In June I made a full commitment to make the summer’s focus weight loss. After I failed to find happiness two sizes larger, I defaulted to my usual way of dealing with not being happy with my body: dieting. My plan was weekly meetings with my friend Nina and our Weight Watchers leader Kim (who’s also a life coach). We’d stick to the WW diet, mindset and weekly weigh-ins, plus have Kim all to ourselves for a half hour each week.
“If you follow the program perfectly, you can expect to lose a pound per week,” said Kim.
“Only a pound?” Nina and I both complained loudly, for we each had about 14 to lose.
“Would you rather lose weight quickly and then be back in this position again and again in your life?” said Kim, standing firm. “Or would you rather lose it slowly and really learn how to eat to keep it off?”
Shackled to a diet since high school, what I really wanted was both.
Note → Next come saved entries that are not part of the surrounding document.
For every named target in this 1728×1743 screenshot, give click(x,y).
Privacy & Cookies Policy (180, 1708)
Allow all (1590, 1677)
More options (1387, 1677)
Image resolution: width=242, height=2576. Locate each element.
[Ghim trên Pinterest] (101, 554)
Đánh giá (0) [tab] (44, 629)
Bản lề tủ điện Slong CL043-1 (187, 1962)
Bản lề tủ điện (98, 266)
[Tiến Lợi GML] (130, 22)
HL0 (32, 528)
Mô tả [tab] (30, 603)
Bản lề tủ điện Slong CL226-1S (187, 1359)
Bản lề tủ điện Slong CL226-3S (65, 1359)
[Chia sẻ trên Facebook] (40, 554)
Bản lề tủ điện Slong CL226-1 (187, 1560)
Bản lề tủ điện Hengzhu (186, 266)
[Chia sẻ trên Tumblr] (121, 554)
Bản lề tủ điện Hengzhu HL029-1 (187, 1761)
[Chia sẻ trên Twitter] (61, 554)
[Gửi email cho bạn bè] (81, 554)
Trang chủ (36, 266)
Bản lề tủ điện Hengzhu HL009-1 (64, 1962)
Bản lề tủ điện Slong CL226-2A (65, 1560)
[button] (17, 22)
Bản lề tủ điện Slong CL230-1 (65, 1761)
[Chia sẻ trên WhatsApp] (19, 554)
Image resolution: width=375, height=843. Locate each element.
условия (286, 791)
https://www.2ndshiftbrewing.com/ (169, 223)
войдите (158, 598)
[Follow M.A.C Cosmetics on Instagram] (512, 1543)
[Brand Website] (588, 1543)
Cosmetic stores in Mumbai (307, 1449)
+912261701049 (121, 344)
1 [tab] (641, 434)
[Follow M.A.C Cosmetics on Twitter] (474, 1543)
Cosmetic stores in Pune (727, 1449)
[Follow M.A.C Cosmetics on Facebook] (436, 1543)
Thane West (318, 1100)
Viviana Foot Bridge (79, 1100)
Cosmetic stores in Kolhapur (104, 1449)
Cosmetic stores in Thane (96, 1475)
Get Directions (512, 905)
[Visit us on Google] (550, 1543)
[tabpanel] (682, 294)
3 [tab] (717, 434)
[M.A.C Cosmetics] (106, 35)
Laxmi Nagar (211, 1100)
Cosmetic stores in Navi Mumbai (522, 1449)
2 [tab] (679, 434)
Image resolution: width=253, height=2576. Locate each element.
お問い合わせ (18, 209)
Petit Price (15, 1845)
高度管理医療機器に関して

I wanted the weight off NOW, during bikini and sundress season, and I never want to see it again. And again and again, which is definitely my pattern.
Secretly I decided to do everything right and lose more than a pound a week. I’ll show her, I thought.
The process was excruciatingly slow despite dramatic changes in my diet. No more bowls of Cinnamon Toast Crunch cereal before bed. No more baked goods, even my own son’s birthday cake. I stocked my office fridge with low-cal snacks, like Greek yogurt and fiber bars. Faithfully, I worked out six days a week, alternating 90-minute yoga classes with running and weight lifting.
Not that I was always perfect. I spent a weekend in the Hamptons with my friends Rebecca and Chuck, both wonderful chefs. There was beaucoup vino and homemade flatbread pizzas and chocolate cookies. The weekend was as delicious as it was devastating to my diet. I gained 2 of the four pounds I had worked eight weeks to lose.
“It’s not fair, can’t I live a little?” I cried at my weekly meeting with Kim and Nina. “This is too hard. A month of dieting out the window! If I worked at anything else this hard in my life, I’d be rich. Or famous.”
Gently they encouraged me to get back on the program.
“Keep going,” Kim said. “Take the long view.”
“You can do it,” said Nina. “You look great already.”
They did not let me quit, and we made a new plan: no refined foods for a week. Nina and I were to skip all white bread, pasta, rice, crackers, cookies, anything in the flour family for one week only.
By the following week I had lost 3 pounds, the two I had momentarily gained from the Hamptons, plus another. I felt exhilarated. Five pounds gone. And by the time I finished the diet, I’d lost two more – seven pounds in all!